In June 2021, we used the Caper Cart system at a Sobeys location in Toronto, Ontario to make a purchase, and selected to receive an electronic receipt by SMS message. The SMS message sent contained a URL linking to a web version of the electronic receipt. That URL took the form:
Clicking on this URL opened a web page containing the receipt. An example of such a receipt is shown in Figure 1:
However, we found that by incrementing the number contained in the receipt URL (for example, changing the “12345” value in our sample URL to “12346”), it was possible to access the receipts of other customers who had also shopped at this Sobeys location. We used this technique to access a small number of these receipts in order to confirm that this method was effective.

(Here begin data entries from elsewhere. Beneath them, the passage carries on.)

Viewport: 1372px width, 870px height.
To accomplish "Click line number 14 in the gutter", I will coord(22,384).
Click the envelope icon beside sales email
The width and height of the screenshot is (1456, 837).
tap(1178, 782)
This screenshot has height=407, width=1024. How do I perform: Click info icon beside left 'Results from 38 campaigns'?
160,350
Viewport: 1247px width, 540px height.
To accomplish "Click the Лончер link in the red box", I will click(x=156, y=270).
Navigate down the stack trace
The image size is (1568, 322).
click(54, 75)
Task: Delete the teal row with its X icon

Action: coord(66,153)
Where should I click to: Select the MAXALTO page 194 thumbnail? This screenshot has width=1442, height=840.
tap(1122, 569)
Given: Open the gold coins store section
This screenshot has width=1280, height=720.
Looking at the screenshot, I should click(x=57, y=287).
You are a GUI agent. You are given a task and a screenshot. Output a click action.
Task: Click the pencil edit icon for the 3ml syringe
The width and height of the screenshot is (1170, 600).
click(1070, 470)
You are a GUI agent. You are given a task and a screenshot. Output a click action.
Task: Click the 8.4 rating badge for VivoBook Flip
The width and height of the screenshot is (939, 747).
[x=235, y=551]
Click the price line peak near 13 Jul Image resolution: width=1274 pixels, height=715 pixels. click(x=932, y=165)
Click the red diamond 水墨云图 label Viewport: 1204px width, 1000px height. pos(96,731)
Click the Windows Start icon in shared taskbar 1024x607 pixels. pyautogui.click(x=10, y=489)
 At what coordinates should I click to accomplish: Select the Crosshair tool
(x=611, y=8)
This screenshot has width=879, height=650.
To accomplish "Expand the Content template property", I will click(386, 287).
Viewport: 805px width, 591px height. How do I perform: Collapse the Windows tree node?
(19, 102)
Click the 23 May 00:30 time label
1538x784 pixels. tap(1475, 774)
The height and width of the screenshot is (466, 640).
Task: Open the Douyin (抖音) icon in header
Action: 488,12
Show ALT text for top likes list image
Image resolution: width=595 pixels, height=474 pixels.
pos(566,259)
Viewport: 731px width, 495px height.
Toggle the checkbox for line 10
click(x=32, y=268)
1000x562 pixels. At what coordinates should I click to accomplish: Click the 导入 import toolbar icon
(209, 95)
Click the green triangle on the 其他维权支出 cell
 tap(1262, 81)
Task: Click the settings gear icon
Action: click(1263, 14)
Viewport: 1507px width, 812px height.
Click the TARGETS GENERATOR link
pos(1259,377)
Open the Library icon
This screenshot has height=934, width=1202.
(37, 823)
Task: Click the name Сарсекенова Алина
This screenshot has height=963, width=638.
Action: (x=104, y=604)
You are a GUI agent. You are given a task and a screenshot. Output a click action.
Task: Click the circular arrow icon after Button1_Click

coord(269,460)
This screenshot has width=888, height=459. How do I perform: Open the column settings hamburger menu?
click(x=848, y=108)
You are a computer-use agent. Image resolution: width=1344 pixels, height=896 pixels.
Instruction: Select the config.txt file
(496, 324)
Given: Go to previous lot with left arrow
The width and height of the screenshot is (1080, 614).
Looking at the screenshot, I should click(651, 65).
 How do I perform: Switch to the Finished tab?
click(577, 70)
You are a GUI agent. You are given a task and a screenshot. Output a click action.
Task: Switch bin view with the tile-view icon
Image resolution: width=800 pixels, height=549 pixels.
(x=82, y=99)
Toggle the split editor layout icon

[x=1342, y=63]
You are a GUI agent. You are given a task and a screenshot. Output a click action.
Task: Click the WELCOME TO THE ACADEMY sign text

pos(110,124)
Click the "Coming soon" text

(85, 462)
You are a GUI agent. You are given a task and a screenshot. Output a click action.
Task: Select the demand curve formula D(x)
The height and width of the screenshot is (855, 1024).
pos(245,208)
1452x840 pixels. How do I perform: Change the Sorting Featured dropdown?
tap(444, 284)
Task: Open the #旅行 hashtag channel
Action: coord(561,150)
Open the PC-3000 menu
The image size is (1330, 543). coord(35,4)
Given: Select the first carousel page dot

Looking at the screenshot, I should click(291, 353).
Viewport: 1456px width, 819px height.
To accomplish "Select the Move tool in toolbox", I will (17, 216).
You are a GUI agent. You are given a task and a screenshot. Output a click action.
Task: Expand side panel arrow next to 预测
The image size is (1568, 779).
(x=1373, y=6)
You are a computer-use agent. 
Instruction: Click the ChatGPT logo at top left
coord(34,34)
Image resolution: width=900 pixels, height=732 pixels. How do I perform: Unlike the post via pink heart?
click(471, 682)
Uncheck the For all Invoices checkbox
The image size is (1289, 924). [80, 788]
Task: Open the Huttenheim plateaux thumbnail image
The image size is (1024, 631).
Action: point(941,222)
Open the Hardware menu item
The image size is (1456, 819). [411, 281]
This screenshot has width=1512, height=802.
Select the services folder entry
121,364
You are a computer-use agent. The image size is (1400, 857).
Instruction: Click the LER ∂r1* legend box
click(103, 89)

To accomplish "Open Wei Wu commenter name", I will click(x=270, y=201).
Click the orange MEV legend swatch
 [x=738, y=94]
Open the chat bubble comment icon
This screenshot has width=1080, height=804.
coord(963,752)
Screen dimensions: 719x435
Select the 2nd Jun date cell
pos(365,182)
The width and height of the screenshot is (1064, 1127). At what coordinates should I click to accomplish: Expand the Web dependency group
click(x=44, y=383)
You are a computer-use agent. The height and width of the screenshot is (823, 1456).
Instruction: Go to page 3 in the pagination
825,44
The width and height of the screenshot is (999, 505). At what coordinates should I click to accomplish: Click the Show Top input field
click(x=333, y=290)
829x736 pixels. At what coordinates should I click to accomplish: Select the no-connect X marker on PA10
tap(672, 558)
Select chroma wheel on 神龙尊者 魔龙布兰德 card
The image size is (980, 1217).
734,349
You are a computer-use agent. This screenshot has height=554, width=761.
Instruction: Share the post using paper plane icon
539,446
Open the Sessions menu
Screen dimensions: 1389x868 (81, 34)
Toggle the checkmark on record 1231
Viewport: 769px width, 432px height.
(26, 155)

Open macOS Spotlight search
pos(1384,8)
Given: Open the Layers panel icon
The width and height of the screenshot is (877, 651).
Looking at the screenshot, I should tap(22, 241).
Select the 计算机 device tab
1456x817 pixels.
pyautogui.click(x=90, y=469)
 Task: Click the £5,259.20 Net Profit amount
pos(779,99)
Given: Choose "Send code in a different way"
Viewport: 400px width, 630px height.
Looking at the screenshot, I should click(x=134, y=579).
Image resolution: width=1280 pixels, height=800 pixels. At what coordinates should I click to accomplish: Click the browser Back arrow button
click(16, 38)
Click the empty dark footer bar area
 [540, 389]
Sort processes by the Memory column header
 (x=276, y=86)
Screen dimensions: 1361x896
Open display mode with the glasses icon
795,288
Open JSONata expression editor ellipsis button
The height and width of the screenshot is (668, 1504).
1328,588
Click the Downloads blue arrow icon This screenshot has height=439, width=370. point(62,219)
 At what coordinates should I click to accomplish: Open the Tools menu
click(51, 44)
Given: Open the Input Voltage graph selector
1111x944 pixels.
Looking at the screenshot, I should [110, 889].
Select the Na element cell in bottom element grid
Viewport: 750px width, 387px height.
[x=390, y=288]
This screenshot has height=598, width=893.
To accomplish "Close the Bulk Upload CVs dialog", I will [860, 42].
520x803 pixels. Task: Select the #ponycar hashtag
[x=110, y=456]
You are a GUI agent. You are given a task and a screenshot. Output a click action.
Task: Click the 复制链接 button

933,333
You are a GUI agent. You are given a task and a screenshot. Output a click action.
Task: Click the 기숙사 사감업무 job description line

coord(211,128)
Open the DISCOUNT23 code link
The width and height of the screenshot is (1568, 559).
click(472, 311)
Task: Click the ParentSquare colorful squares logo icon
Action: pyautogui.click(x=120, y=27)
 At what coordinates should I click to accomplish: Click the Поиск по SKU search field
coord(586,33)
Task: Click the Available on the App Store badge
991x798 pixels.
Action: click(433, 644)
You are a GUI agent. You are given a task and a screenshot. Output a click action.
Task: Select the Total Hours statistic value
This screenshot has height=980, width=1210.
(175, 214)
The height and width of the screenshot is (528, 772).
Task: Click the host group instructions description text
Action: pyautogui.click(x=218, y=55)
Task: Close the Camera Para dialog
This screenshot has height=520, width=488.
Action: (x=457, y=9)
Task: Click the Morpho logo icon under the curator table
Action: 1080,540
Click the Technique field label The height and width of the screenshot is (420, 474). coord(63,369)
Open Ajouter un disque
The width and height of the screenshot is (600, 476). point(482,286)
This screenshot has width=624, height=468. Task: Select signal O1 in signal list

These e-receipts contain a number of personal data points, including the following information:
- A list of all items purchased and the purchase amount
- The last four digits of the credit or debit card used for the purchase
- The first and last three digits of the customer’s Air Miles card, if used
- The date, time, and location of the purchase
The sharing of private information in a manner that is easily accessible by guessing predictable receipt numbers represents a security risk to customers. We believe, but did not confirm, that we could easily access all customer receipts issued via SMS at this and other Sobeys locations.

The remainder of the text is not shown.